The company turned profitable only in FY25, reporting a net profit of Rs 297 crore. However, its Rs 70,000-crore valuation at the upper end of the price band implies a steep 237-times price-to-earnings ratio. This has raised concerns among analysts and market experts.
Many experts also outlined that the company, backed by SoftBank, Temasek, KKR and Alpha Wave, was valued at $6.1 billion by Fidelity in its April 2025 portfolio update.
Moreover, a news report from July is circulating online, in which it was suggested that Bansal took a Rs 200 crore loan just three months before the IPO to buy Lenskart shares at a Rs 8,500 crore valuation.
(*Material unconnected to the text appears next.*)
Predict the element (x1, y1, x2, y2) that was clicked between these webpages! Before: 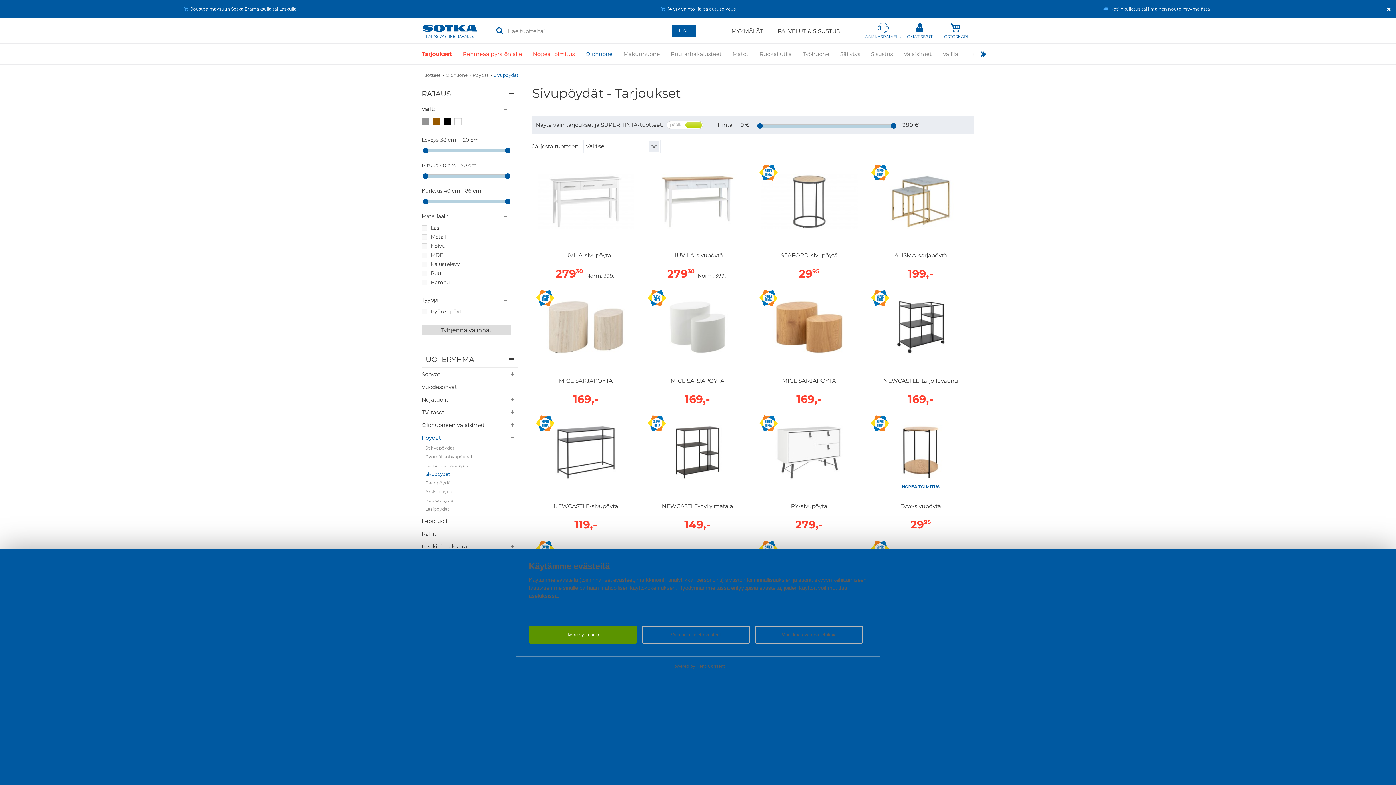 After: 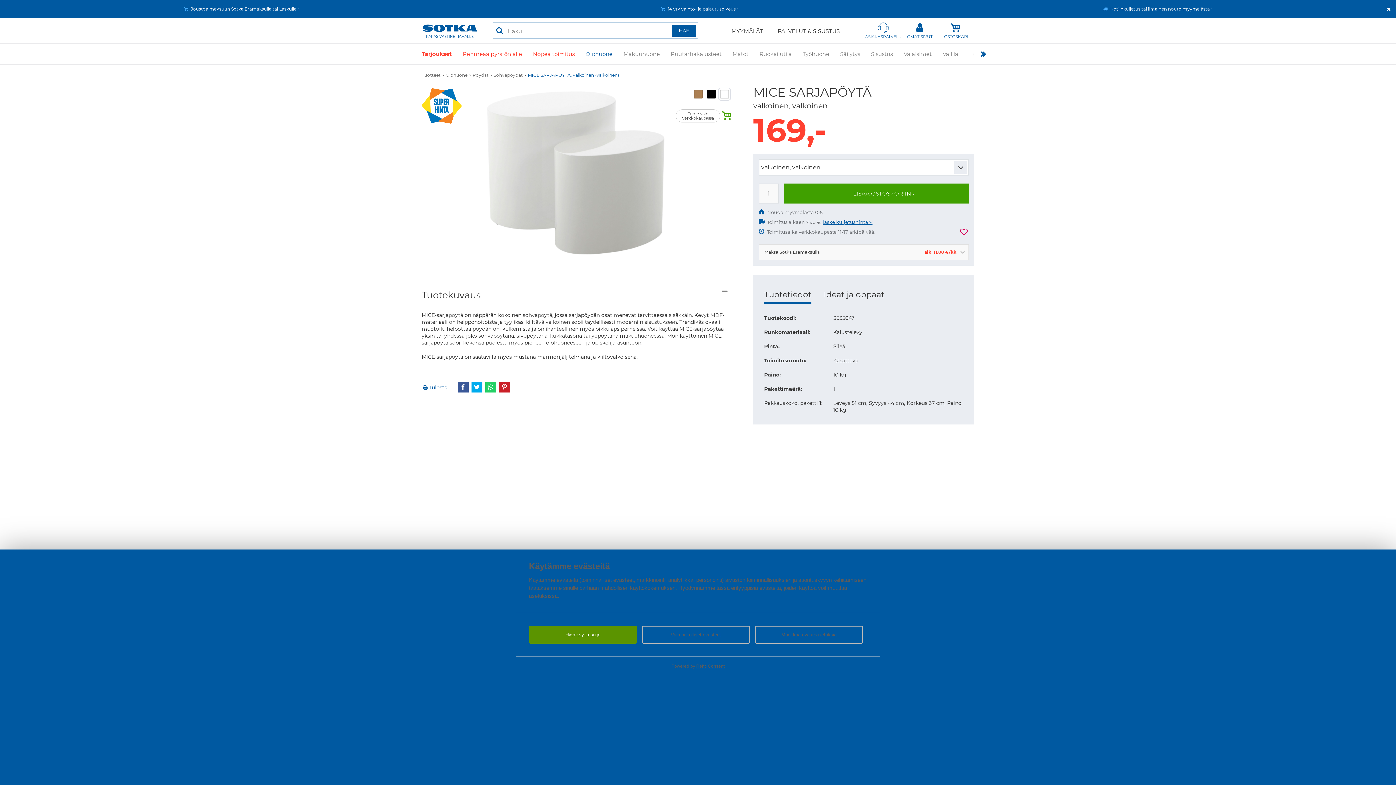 Action: bbox: (649, 377, 745, 384) label: MICE SARJAPÖYTÄ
Now, in November, he is selling part of his stake to public and institutional investors at nearly nine times that valuation.
Veteran investor Shankar Sharma, Founder of GQuant Investech, minced no words while talking about the Initial Public Offering (IPO) market, labelling India’s IPO market as the “dumbest in the history of IPO markets”, driven by “dumb money” from retail investors.
His comments came as eyewear retailer Lenskart Solutions garnered a blockbuster response for its upcoming IPO, receiving bids of around Rs 68,000 crore from its anchor investors on Thursday. The anchor book saw participation from around 70 marquee investors.